History Discussion at CGSC

Clausewitz and the American Military Profession

Clausewitz is famous for his comment that war is an extension of politics by other means. This is not the definition of war, but rather the context within which war takes place. That is, war takes place and is only understandable within the context of politics. By extension then, to be able to effectively plan, supervise, and conduct war a senior military leader must, in addition to his expertise regarding military matters, also be expert at understanding politics.

The sticking point here, is that the professional American military officer is taught to avoid politics. Expert on American military professionalism, Morris Janowitz, stated:

Under democratic theory, the “above politics” formula requires that, in domestic politics, generals and admirals do not attach themselves to political parties or overtly display partisanship. Furthermore, military men are civil servants, so that elected leaders are assured of the military’s partisan neutrality.

In practice, with only isolated exceptions, regulations and traditions have worked to enforce an essential absence of political partisanship.

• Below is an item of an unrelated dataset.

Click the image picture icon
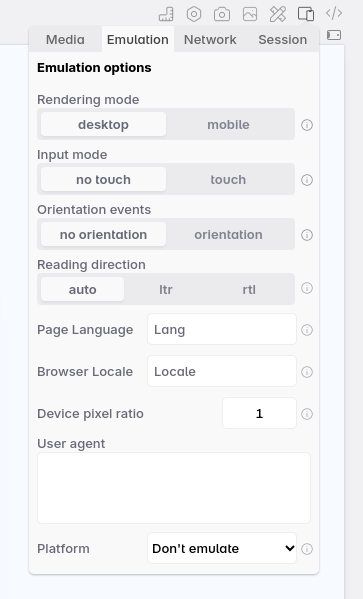pos(250,14)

Has this tradition of non-partisanship caused American military leadership to focus too much on the mechanics of making war at the operational and tactical level? What is the role of the senior military leader in formulating national strategy and can that leader avoid being politically partisan if the different political parties disagree on strategy?

How has the war in Iraq illustrated Clausewitz’s concept of the relationship between war and politics?

How do Clausewitz’s ideas, including the important idea of the trinity, influence our understanding of the current situation in Afghanistan?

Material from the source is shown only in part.